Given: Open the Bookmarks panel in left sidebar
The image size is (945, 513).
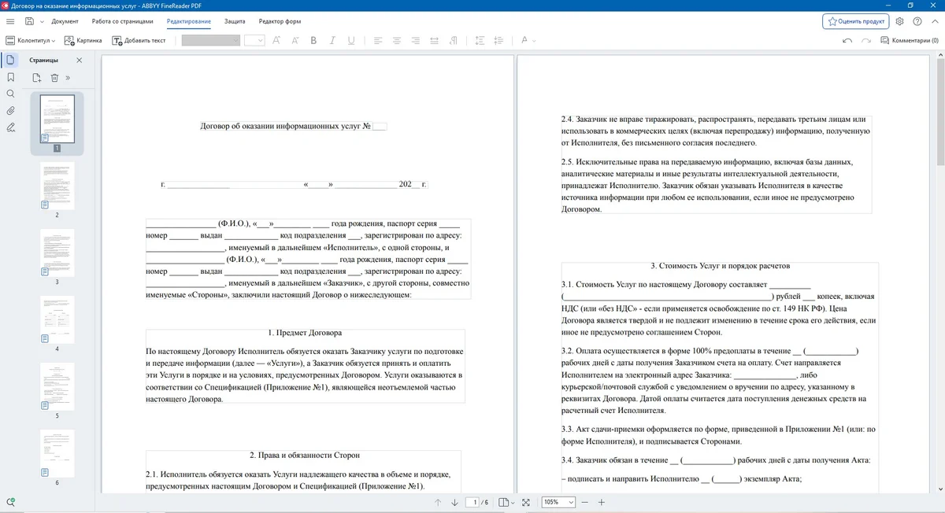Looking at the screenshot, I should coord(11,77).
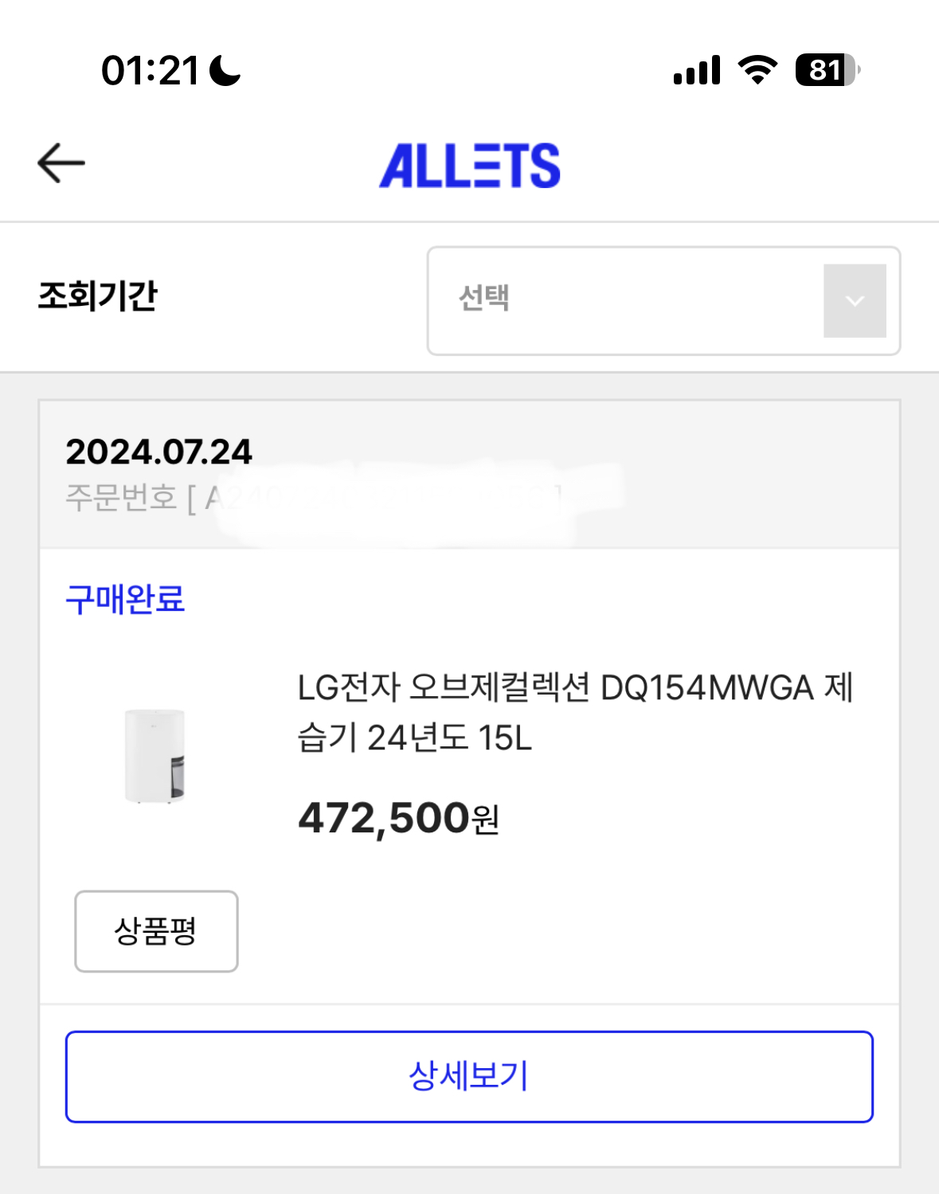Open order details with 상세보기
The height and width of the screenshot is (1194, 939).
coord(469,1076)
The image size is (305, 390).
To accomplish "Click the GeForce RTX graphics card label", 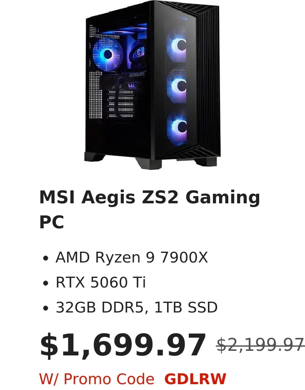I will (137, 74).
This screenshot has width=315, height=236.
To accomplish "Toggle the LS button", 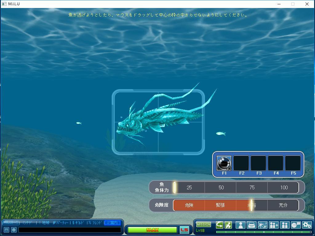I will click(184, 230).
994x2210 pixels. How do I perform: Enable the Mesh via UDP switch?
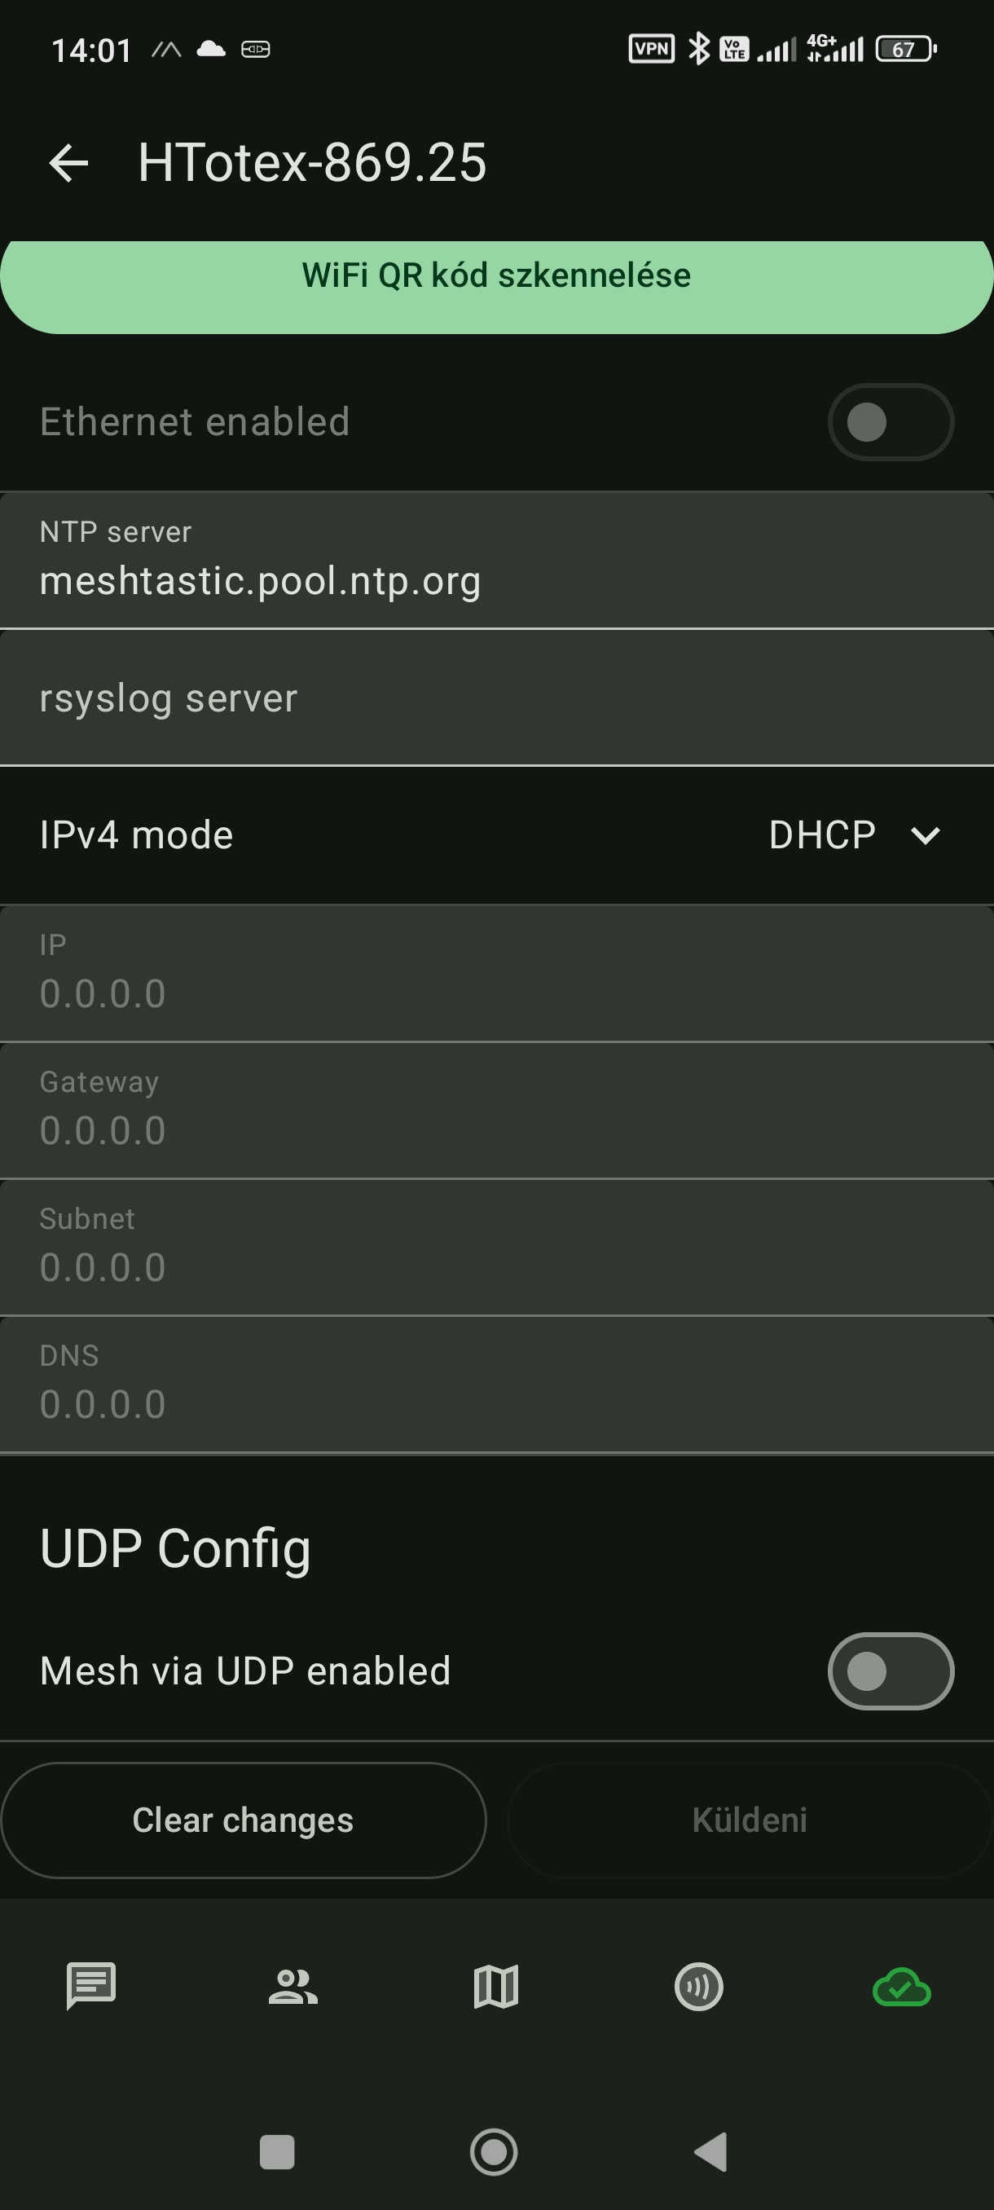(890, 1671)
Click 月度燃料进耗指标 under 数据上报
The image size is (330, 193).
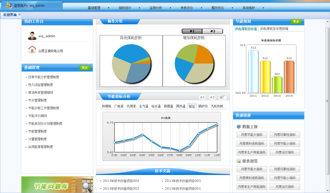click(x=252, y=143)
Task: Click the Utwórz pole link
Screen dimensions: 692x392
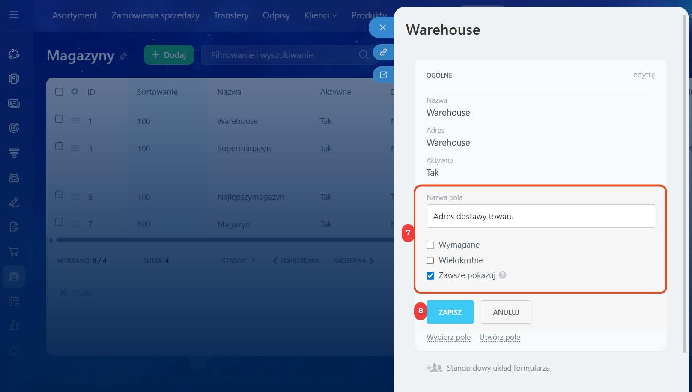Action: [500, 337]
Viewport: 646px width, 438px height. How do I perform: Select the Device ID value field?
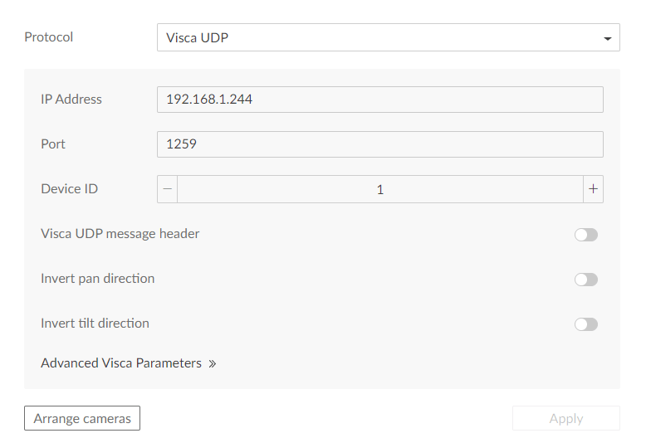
—————
WHAT THE EXERCISE ASKS>
Transcribe only the lines between the line containing "Screen dimensions: 692x392" and the final line of the listing, inclusive, exactly as they appear; no pictures are to be included.

RESULT>
Screen dimensions: 692x392
Action: [500, 337]
Viewport: 646px width, 438px height. How do I perform: Select the Device ID value field?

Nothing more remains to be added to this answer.